There wasn’t time, or need, to tell Dr. Harris about the cobrador.
What could sound like a confession on Patrick Evans’s part was simply, almost certainly, a warning. There was a bad, a very bad, conscience at work.
“Merci,” he said. “Your report?”
“As soon as I can. I hope to have something to you by morning.”
When he returned to the back room of the bistro, he found Matheo and Lea sitting facing Lacoste and Beauvoir. Not exactly, explicitly, adversarial. But close.
Lines had been drawn.
He joined Lacoste and Beauvoir.
“We’ve been thinking, assuming, the cobrador killed Katie,” said Matheo. “But maybe not.”
“Go on,” said Chief Inspector Lacoste.
“The cobrador came here for someone. Someone who’d done something terrible. Isn’t it possible he killed Katie?”
“Why would he?” asked Lacoste. “Wouldn’t he be more likely to kill the guy in the costume?”
“Maybe he did,” said Lea. “And maybe Katie saw it happen.”
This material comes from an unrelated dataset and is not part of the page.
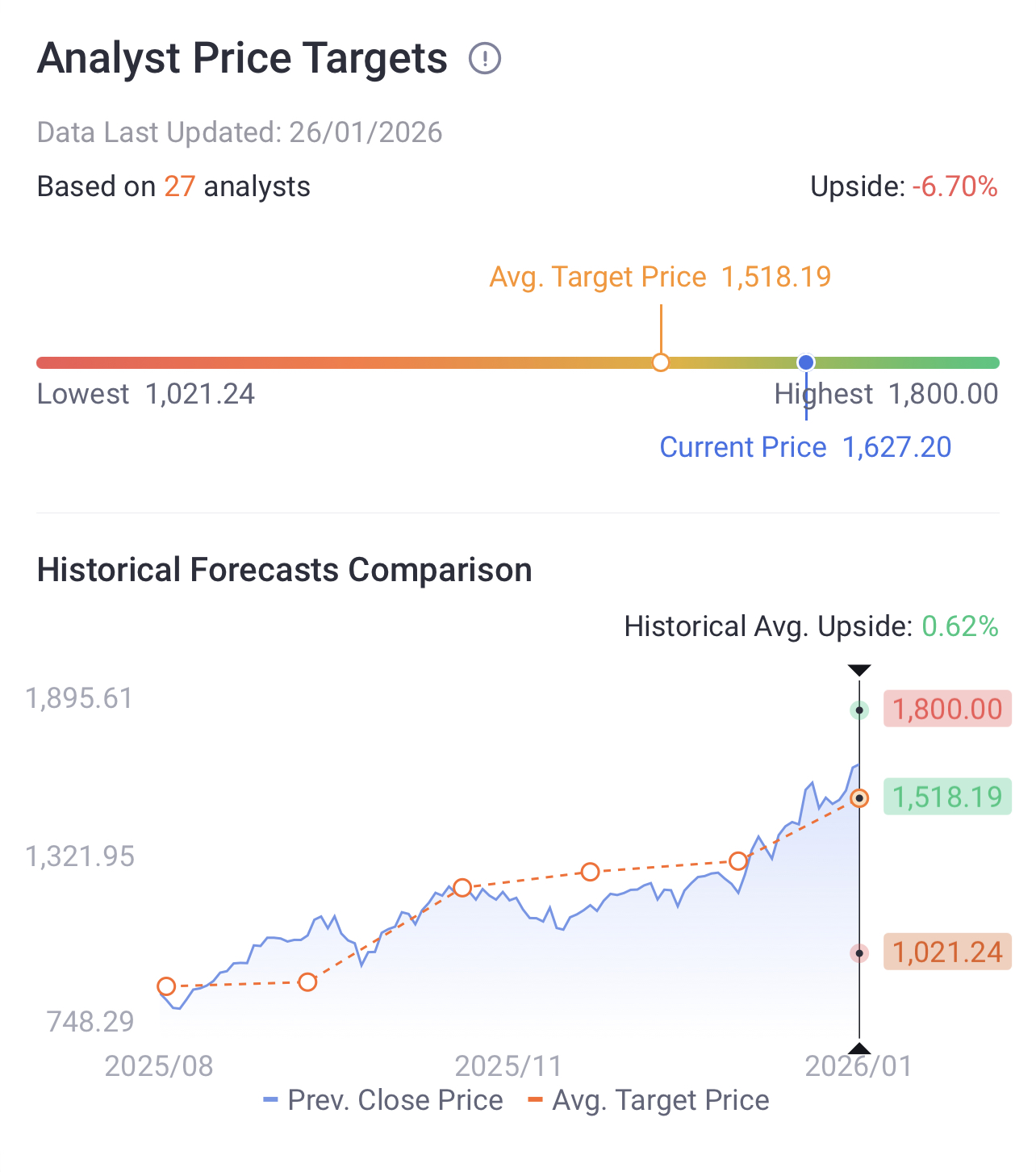The image size is (1036, 1172).
Task: Click the -6.70% upside value
Action: pos(955,186)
“Then where is he?” asked Lacoste. “The fellow in the costume? Why leave Katie’s body behind, but hide his?”
“Maybe it’s not hidden, really,” said Matheo. “Maybe you just haven’t found it.”
Lacoste raised her brows. She was actually a few steps ahead of them, having ordered the woods around the village searched.
“What can you tell us about Madame Evans?” asked Lacoste.
“Can’t tell you much about her childhood,” said Matheo. “I know she was raised in Montréal. Has a sister. Her parents— Oh,” he sighed, when he realized they would have to be told.
“Do you have their address?” asked Gamache, and took it down from Lea.
“We met, as we told you last night,” Matheo said to Gamache, “at university. We were taking different courses but were in the same dorm. A wild place. My God, I can’t believe we survived.”
Though, thought Gamache, not all of them did.
“Away from home for the first time,” said Matheo. “Young. No rules. No boundaries. All the restraints were off, you know? We went wild. But Katie was calm. She was always up for stuff, but she had self-control. Not a prude, more like common sense. The rest of us had sorta lost our minds.”
“Katie was our safe harbor,” said Lea.